Face patch MF recording procedures

The full experimental procedure is described in37. We give a summary here. All procedures conformed to the US National Institutes of Health Guide for Care and Use of Laboratory Animals, and were approved by The Rockefeller University Institutional Animal Care and Use Committee (IACUC).

The localization of face patch MF was guided via fMRI as described in37. A total of 105 single neurons were recorded from MF in two male adult macaques (monkey Q, Macaca mulatta, and monkey J, Macaca fascicularis). The monkeys were head-restrained and performed a fixation task while viewing visual stimuli on a CRT screen placed 57 cm in front of them. Eye position was monitored with an infrared pupil tracking system (ETL-200, ISCAN Inc.,Burlington, MA). The monkeys were rewarded with juice for maintaining the eyes within a ≤2 × 2 degree square window around the fixation point.

All stimuli were controlled by custom software written in C (Visiko) running on a Windows PC. For each neuron, three visual stimuli (400 ms, 4 × 4 degrees in size) were selected from among a pool of face and object stimuli: a face that elicited a strong response, dubbed the preferred face; a face that elicited a weak or no response, dubbed the non-preferred face; and an object that also elicited a poor response, dubbed the non-preferred object. They were presented either alone or in pairs consisting of the preferred face and one or the other of the non-preferred stimuli. Thus, there were two triplets per cell suitable for analysis. The stimuli were randomly interleaved with each other and with other conditions not analyzed here see37.
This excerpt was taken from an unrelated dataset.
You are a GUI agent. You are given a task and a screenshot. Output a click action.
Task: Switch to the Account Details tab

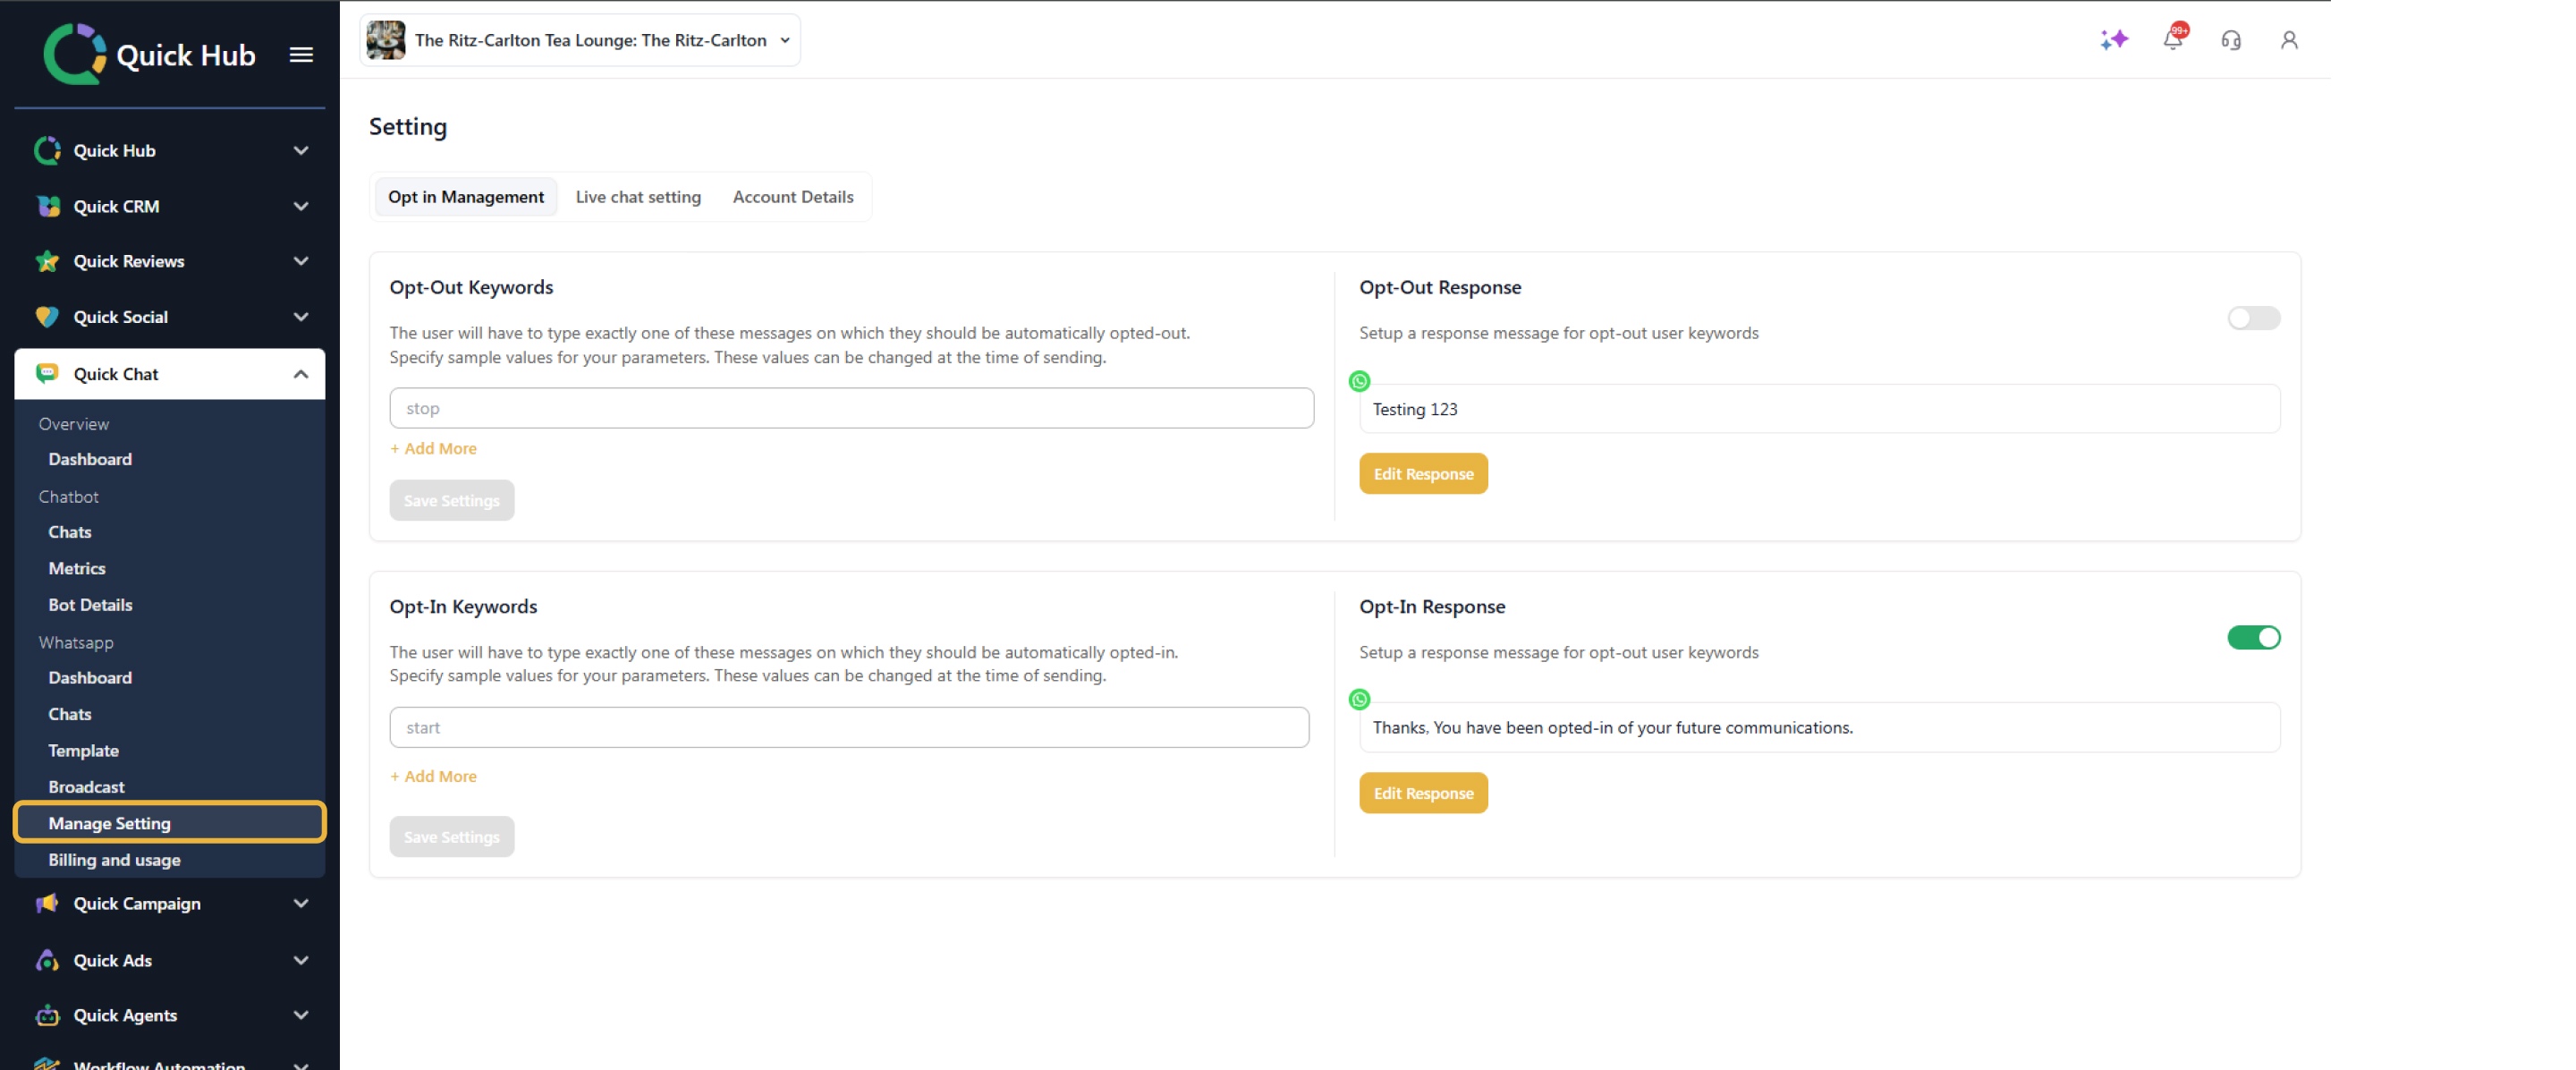coord(792,197)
Stimulus positions on the screen were such that the preferred face was always at the center of the neuron’s receptive field whereas the non-preferred stimulus could occupy one of eight equidistant locations adjacent to the preferred face. The exact location of the non-preferred face/object was ignored in the present analysis, but excessive heterogeneity in the responses due to variation in location would have caused the triplet to be excluded on the grounds of not exhibiting a sufficiently Poisson-like spike count distribution on the relevant single-stimulus trials.

The data were otherwise analyzed as described in the preceding Analysis section.

Data availability

The data and computer code that support the findings of this study are available from the corresponding authors upon reasonable request.